Computing on the edge

CTO Justin Chapweske talks about Onion Networks‘ WebRAID end-to-end content delivery solution

EVERYONE SEES APPLICATION logic moving out to the edge of the network over time, but the prevailing wisdom of the day is that IT organizations will have to rely on CDNs (content delivery networks) to make that happen. Justin Chapweske, CTO of Onion Networks, disagrees. He argues that IT organizations can move application logic to the edge of their own networks using software developed by his company. In an interview with InfoWorld Editor in Chief Michael Vizard and Test Center Director Steve Gillmor, Chapweske, who was a pioneer of peer-to-peer networking with a product called Swarmcast from startup OpenCola, explains why WebRAID technology from his new company is ultimately the most cost-effective way to deliver computing at the edge.

InfoWorld: What is Onion Networks?

Chapweske: Onion Networks is an enterprise content delivery company, and our technology really focuses on leveraging and augmenting existing infrastructure investments within an enterprise such as caches, Web servers, and even desktop PCs. We use that to move content quickly, reliably, and as cost effectively as possible. So rather than building out this whole huge new network, we look at what’s already in the enterprise, all of those existing network resources, and leverage them to provide a solution.

InfoWorld: How does this differ from the approach being taken by the providers of CDNs?

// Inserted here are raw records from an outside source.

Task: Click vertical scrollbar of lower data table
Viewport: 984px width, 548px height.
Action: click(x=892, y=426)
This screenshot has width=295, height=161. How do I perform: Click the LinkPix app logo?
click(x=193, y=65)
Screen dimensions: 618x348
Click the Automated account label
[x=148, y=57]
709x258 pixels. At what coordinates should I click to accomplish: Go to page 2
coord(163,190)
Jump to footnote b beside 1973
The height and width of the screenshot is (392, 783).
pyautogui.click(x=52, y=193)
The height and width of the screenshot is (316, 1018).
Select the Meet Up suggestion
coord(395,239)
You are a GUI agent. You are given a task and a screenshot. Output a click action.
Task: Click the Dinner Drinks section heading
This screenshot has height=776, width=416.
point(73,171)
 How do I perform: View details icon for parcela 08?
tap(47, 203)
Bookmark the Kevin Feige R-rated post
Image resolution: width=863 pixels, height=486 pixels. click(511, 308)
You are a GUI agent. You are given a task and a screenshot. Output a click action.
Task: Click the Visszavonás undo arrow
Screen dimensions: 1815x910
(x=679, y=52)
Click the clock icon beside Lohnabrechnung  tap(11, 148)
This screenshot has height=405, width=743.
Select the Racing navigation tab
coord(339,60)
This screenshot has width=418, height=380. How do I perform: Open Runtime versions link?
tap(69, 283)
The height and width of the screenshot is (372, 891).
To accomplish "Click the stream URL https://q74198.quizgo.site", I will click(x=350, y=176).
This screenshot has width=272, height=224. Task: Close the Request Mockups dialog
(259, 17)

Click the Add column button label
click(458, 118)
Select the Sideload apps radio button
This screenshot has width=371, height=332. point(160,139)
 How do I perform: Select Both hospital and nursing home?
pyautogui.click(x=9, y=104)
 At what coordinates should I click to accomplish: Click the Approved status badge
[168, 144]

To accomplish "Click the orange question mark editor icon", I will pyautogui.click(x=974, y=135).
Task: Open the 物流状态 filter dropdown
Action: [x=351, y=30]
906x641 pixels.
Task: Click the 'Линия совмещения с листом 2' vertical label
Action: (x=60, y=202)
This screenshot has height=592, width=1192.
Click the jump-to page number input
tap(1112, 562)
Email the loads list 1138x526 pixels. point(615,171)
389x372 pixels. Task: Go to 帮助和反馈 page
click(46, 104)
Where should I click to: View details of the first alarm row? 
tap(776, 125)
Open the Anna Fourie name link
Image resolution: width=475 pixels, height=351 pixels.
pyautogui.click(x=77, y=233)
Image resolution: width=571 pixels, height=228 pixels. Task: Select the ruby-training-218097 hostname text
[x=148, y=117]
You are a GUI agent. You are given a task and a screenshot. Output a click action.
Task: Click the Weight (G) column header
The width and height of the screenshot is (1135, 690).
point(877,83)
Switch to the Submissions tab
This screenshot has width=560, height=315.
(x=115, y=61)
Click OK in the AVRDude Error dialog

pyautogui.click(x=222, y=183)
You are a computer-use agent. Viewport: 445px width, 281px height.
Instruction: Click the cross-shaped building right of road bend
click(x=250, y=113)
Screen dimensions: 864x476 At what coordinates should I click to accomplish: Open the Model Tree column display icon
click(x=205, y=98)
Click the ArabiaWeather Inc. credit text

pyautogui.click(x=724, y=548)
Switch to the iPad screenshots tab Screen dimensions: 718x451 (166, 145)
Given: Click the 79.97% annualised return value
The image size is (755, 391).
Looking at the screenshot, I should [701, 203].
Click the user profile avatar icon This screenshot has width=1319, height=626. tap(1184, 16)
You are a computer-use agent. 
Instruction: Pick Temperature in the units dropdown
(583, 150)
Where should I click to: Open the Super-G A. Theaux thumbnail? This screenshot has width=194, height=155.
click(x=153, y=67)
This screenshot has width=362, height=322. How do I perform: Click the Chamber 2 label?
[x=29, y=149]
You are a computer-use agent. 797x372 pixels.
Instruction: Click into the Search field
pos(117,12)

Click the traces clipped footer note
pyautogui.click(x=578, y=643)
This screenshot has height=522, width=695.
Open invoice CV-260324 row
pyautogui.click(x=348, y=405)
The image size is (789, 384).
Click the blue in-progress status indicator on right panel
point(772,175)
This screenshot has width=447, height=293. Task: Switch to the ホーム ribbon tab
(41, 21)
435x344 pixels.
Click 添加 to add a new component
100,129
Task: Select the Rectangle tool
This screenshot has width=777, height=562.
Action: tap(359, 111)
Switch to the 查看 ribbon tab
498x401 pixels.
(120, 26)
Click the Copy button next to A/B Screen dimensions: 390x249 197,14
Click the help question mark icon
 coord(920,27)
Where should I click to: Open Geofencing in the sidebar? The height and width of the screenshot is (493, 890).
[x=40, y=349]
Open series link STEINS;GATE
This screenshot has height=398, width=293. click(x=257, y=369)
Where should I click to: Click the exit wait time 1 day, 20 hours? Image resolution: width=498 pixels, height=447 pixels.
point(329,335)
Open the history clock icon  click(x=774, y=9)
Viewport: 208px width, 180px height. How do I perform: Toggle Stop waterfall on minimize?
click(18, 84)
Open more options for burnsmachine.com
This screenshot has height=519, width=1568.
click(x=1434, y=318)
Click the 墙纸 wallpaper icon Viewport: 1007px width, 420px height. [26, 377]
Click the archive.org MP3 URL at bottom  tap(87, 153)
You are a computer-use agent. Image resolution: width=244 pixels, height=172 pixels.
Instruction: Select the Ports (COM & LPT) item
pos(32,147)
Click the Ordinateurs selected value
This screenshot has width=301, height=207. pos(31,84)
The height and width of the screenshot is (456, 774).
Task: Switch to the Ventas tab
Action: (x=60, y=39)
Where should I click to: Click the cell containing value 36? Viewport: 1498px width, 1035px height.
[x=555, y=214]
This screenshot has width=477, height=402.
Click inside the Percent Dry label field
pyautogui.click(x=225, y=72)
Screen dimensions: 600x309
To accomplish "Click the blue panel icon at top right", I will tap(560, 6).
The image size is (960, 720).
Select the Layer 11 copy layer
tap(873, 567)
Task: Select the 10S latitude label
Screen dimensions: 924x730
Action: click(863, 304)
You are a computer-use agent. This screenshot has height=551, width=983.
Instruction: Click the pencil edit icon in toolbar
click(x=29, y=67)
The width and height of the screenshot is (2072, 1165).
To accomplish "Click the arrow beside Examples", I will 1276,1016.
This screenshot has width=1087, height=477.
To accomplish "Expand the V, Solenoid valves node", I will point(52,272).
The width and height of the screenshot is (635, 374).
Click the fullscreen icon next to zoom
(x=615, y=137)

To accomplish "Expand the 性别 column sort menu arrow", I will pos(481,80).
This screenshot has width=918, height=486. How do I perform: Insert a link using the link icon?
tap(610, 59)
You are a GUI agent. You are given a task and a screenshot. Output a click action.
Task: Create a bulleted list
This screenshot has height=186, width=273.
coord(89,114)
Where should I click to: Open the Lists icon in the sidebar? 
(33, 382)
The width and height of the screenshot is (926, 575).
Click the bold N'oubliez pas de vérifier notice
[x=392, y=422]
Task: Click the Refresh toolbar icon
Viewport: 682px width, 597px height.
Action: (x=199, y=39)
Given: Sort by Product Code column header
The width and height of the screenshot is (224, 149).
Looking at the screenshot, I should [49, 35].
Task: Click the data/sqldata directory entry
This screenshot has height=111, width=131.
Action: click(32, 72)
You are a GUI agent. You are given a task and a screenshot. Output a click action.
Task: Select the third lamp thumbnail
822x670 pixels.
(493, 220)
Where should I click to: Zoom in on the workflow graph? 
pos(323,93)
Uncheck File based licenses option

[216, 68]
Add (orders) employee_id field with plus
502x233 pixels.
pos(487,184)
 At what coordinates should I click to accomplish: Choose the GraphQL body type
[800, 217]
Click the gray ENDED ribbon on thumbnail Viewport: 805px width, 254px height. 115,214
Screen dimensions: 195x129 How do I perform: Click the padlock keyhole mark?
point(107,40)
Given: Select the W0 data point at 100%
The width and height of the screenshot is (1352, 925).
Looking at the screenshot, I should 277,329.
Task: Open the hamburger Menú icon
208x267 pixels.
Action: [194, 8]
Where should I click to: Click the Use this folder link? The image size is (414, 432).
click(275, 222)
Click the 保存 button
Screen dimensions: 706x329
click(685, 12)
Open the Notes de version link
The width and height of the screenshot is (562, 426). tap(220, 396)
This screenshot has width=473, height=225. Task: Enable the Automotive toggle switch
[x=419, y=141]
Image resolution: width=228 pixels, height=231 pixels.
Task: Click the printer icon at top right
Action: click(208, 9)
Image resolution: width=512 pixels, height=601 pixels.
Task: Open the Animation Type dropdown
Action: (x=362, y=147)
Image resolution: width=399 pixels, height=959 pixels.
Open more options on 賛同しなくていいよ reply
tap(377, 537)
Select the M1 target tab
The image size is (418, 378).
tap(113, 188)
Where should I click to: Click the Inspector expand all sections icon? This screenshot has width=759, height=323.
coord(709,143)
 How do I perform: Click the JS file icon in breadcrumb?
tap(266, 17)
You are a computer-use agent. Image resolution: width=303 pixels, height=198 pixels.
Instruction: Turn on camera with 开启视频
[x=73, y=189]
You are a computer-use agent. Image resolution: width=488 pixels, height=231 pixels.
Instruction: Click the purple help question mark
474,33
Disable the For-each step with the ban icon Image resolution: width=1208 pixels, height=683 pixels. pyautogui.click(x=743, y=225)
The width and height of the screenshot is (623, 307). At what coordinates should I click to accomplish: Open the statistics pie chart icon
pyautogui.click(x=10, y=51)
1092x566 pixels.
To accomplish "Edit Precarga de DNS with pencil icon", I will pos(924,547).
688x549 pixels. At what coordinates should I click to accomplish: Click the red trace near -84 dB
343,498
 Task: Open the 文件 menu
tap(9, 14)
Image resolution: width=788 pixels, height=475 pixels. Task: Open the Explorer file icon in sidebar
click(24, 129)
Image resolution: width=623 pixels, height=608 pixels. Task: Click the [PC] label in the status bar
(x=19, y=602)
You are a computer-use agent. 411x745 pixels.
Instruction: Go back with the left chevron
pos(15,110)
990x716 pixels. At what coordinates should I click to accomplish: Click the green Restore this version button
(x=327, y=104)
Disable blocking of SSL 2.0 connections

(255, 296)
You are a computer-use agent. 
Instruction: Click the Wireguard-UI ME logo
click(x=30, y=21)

Chapweske: You don’t have to go and build a $100 million Akamai-like thing just for your own business. You’ve already got all these caches in place. Our technology really allows enterprise application developers to integrate CDN technology directly into the enterprise software. So not only is it for enabling content delivery applications, like distributing training videos and that sort of thing, our technology can actually integrate very well with back-end enterprise applications to give them the ability to move around huge amounts of content.

InfoWorld: How would you describe the software architecture you have put in place?

Chapweske: We basically have an end-to-end content delivery solution. Most CDN technologies essentially have a content delivery cloud, where you have all these servers that are moving this content between each other, and then client machines access this cloud and use HTTP to download the content from the cloud. Now within those types of CDNs, you have essentially a last-mile problem, where if the connection between the cloud and the … content consumer becomes congested or goes down, there’s no logic on that last mile to be able to compensate for that. Our technology is actually very end-to-end, so we have technology that can sit on the content consumer side. This is what’s called a WebRAID technology, which transfers content reliably between the storage and the operating system, and very quickly. WebRAID technology is essentially RAID over HTTP. That allows us to transfer content from multiple Web sites, multiple caches and peers on the network in parallel. So we get very fast downloads and we can get very reliable downloads. In the case of a traditional CDN, where you might have congestion on this last mile or that link may go down entirely, the WebRAID technology is intelligent enough to find all sorts of other ways to get that content on the network. It can aggressively locate content on the network. And reliability is incredibly important, because if they’re transferring multigigabyte files using just straight HTTP libraries and that download fails, usually you have to start all over again. So we can integrate this WebRAID library directly into enterprise applications to provide that fault-tolerant content delivery.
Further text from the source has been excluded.